Alba Berlin und die Mitmachvideos für Kinder: „Eine Folge ohne den Albatros ist unvorstellbar“
Alba Berlin arbeitet an einer neuen Sportkultur – und begeistert Kinder während des Lockdowns weiter digital. Statt „täglicher Sportstunde“ heißt es nun „Sport macht Spaß“.
Im Frühjahr war „Albas tägliche Sportstunde“ ein großer Hit bei Kita-Kindern und Schülerinnen. Im ersten Lockdown wurden die Videos reihenweise angeschaut, die erfolgreichste Folge steht mittlerweile bei etwa 1,8 Millionen Aufrufen. Der große Star war natürlich das gefiederte Maskottchen, der Albatros, doch auch die Trainerinnen wurden danach mit anderen Augen angeschaut. „Manche der kleinen Kinder in der Kita hatten plötzlich ziemlichen Respekt vor mir und dachten, ich könnte wirklich zaubern“, erzählt Lena Flöttmann. Die 37 Jahre alte Sportwissenschaftlerin leitet bei Alba Berlin das Kitaprojekt und war im Frühjahr jeden Freitag als Zauberfee in der virtuellen Sportstunde zu sehen.
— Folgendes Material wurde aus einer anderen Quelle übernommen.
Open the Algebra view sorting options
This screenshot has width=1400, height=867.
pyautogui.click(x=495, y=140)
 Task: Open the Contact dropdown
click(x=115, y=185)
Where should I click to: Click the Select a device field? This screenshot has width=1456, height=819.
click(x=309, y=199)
Beim größten Basketball-Verein Deutschlands ist auch ein Dreivierteljahr nach Start des Projekts zu hören, dass die Reaktionen von Kindern, Eltern und Öffentlichkeit die Erwartungen weit übertroffen haben. „Als uns so viele Eltern ihre Dankbarkeit zum Ausdruck gebracht haben, war uns sofort klar, dass wir das nicht nur kurzfristig machen wollen", sagt Vizepräsident Henning Harnisch.
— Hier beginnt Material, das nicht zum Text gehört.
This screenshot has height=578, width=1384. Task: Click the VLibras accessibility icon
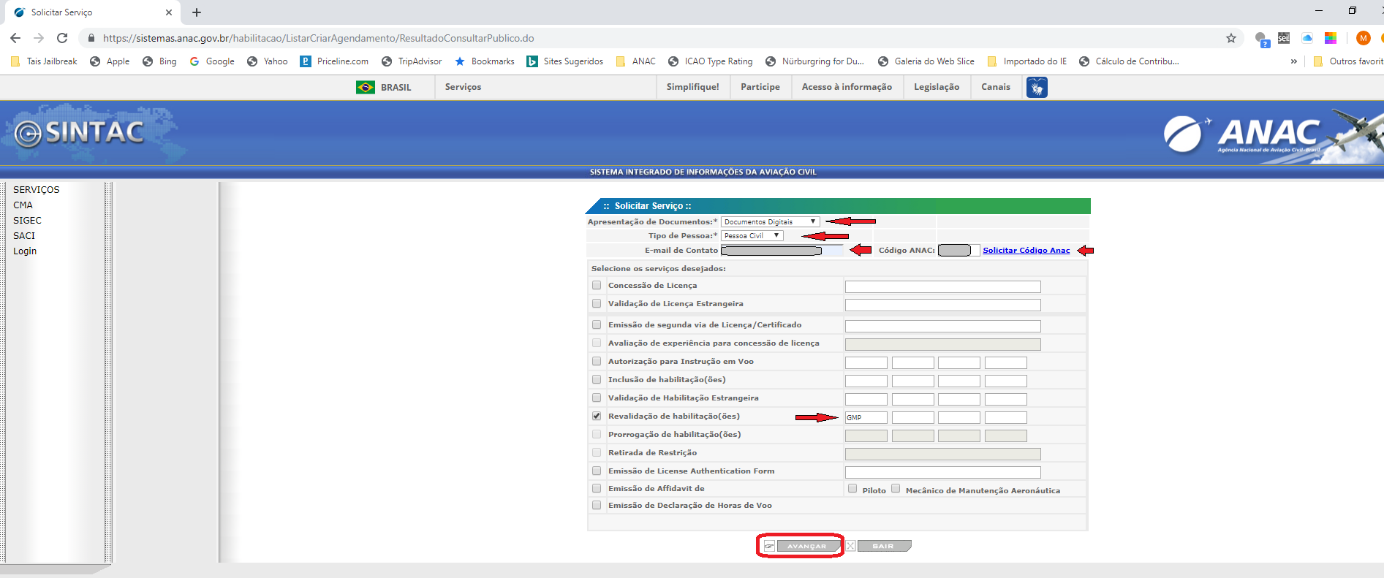(x=1037, y=88)
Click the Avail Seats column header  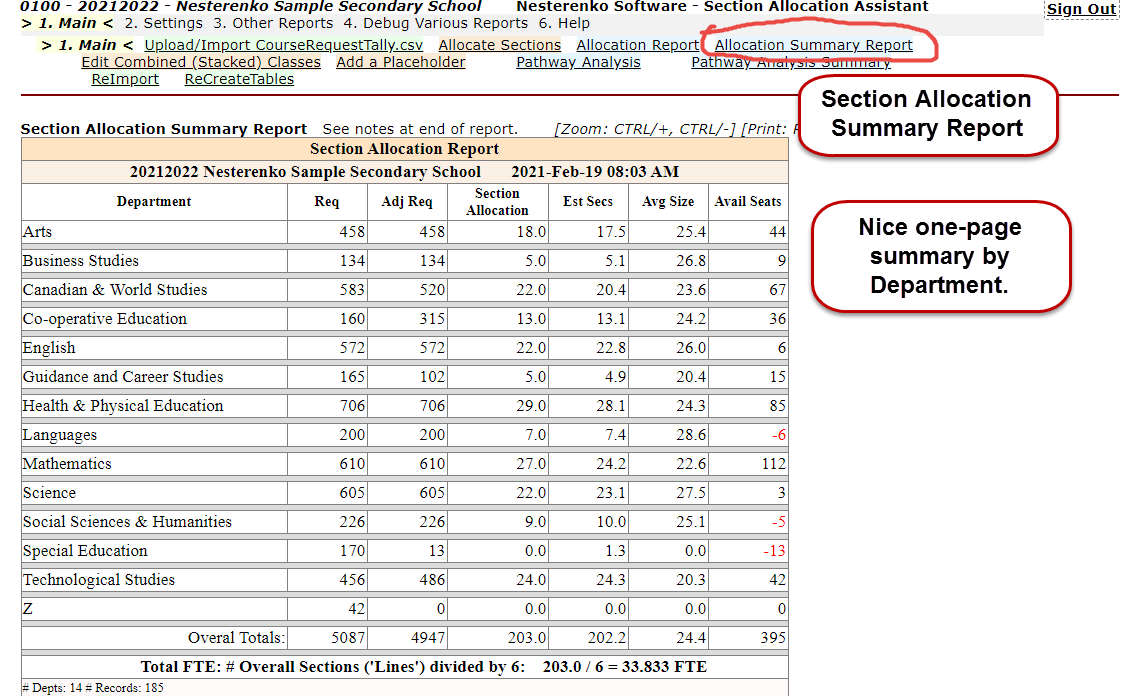coord(747,202)
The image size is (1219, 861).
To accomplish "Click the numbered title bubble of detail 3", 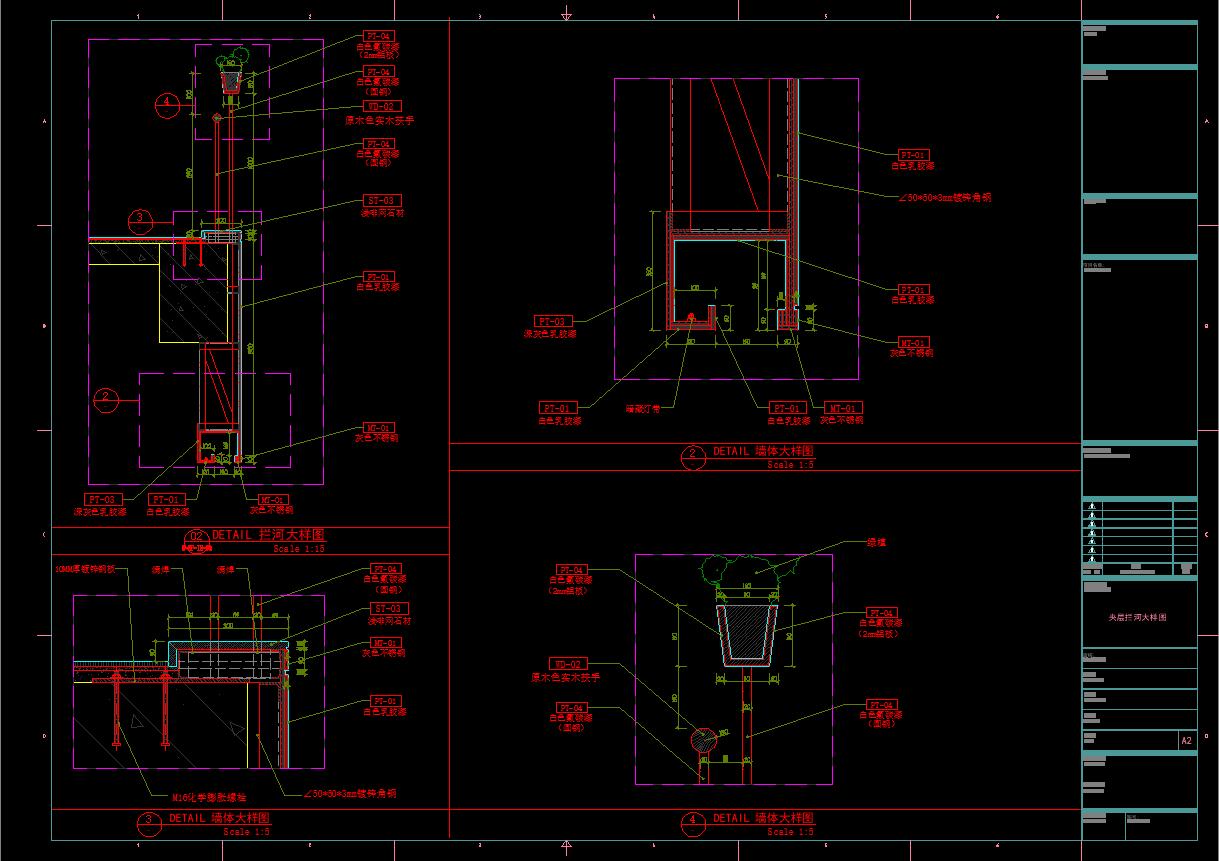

Dieses Ziel hat der Klub mittlerweile erreicht. Während anfangs viel auf Eigeninitiative, gutem Timing und Spontanität beruhte, gibt es seit dem Sommer eine langfristige Strategie. Zusammen mit dem Bundesinnenministerium hat Alba das Modellprojekt „Sport digital – Mehr Bewegung im Kiez“ ins Leben gerufen und erhält bis Ende 2024 rund 2,77 Millionen Euro Fördergelder. „Wir machen das hoffentlich so gut, dass wir es dauerhaft fortsetzen können“, sagt Harnisch.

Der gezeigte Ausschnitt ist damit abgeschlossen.